Французские колонны, остановленные бригадою графа Каменского, развернулись в 300 шагах от нее под картечным огнем и построились на два фаса: один — против этой бригады, а другой — против австрийцев; последние собрались и устроились позади графа Каменского и стреляли снизу вверх и с малою действительностью. Французы находились значительно выше них и немного выше русских; как только последние развернулись, французы открыли огонь.
Так как, к несчастию, мне поставили в необходимость говорить о себе (чего до сего времени мне не приходилось), то я скажу громко, что, хотя храбрость русских офицеров и солдат и хорошо известна, я был достоин ими командовать и мой пример и пример графа Каменского немало способствовали восстановлению порядка; в ужасном положении, в котором находились эти шесть баталионов, обойденные и атакованные с тыла, отрезанные от своей колонны, было бы простительно, быть может, и более закаленным и испытанным войскам смутиться на один момент и даже быть слегка оттесненными.

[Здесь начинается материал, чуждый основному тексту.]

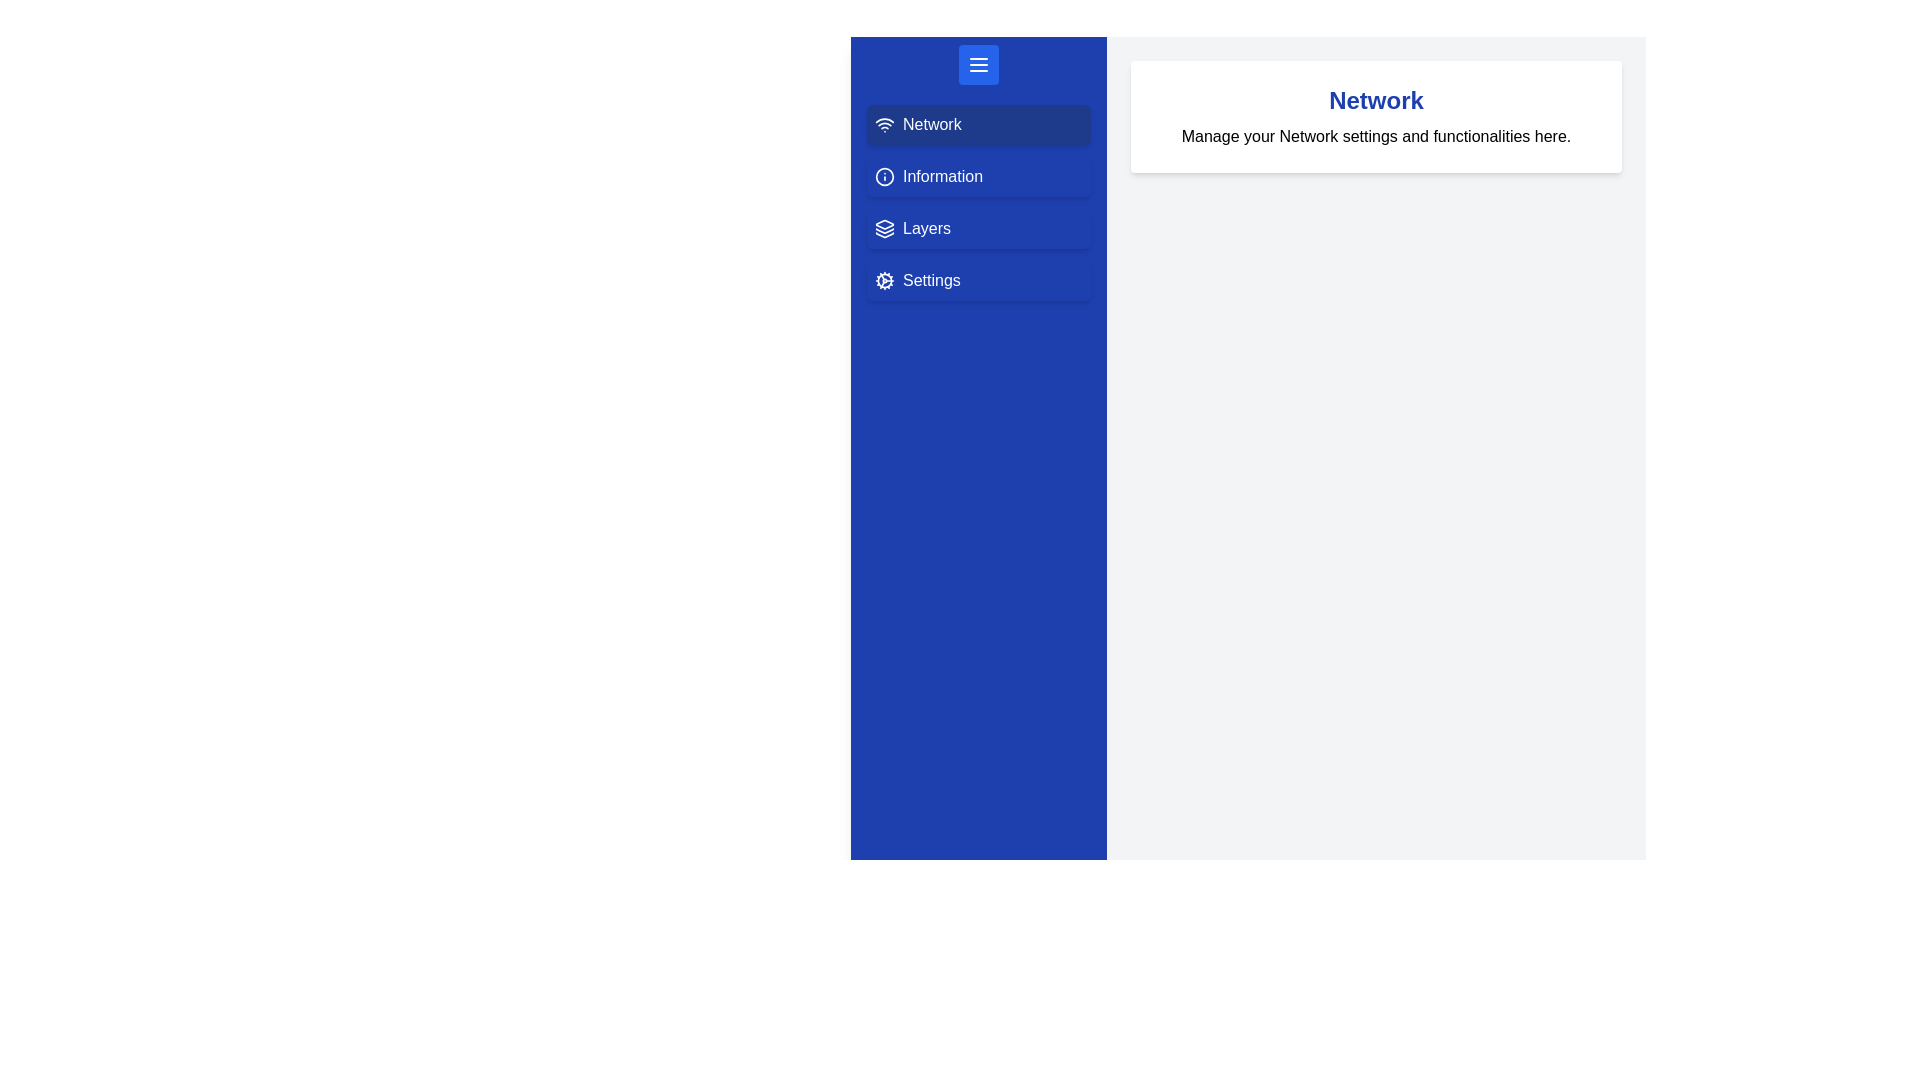 The height and width of the screenshot is (1080, 1920). I want to click on the drawer option labeled 'Layers' to observe the hover effect, so click(979, 227).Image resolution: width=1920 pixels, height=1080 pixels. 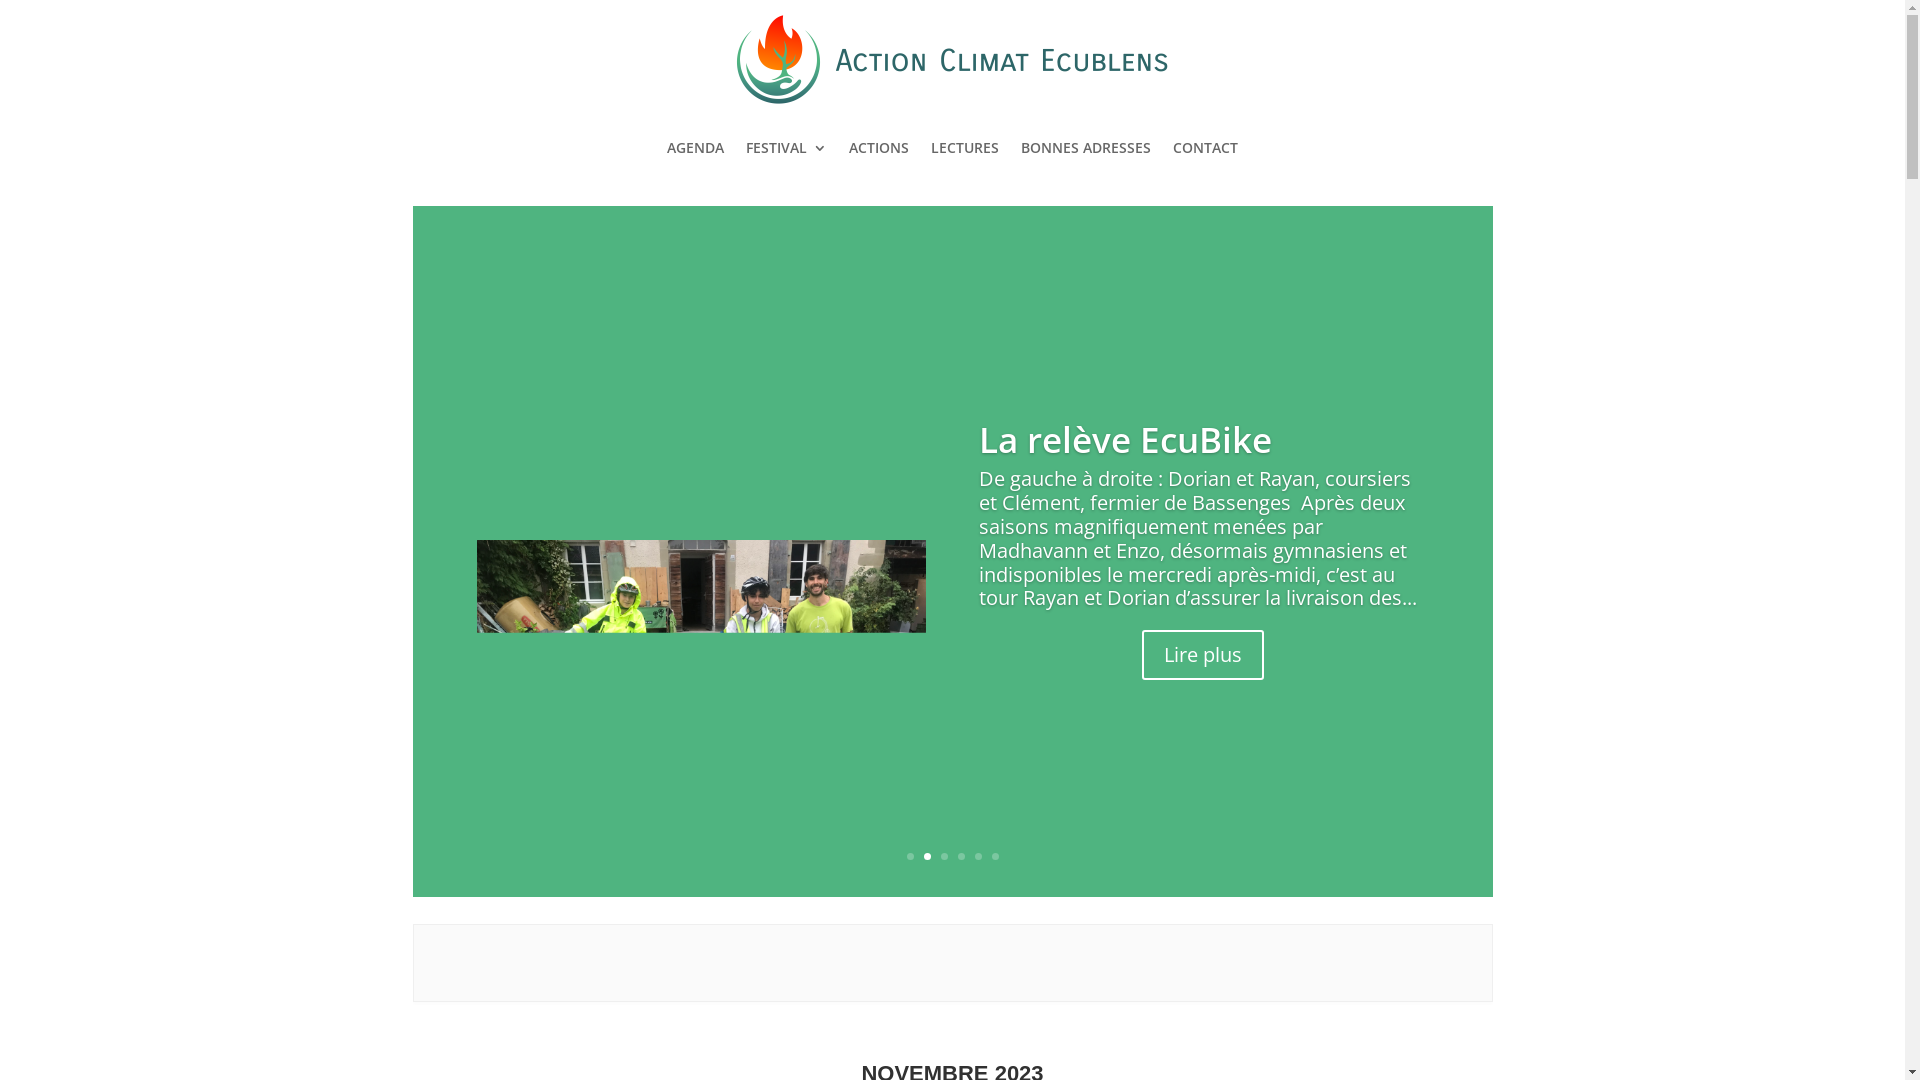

Известно впечатление, которое может произвести в бою одна только фраза "мы отрезаны", а мы были действительно отрезаны, мы дрались, повернувшись направо кругом, против неприятеля, построившего свой боевой порядок в том самом лагере, который мы оставили всего три часа назад. Между тем, мы не только сохранили фронт в порядке, но еще, заметив нескольких человек в одном баталионе, нагибавших головы при пролете снарядов, я им крикнул: "Голову выше, помните, что вы русские гренадеры". С этой минуты ни один солдат не позволил себе этого машинального движения, свойственного всем, кто первый раз бывает под огнем, а в Фанагорийском полку не было и десятой части солдат, бывших прежде на войне, в моем же только 100 или 150 солдат и пять офицеров из 50.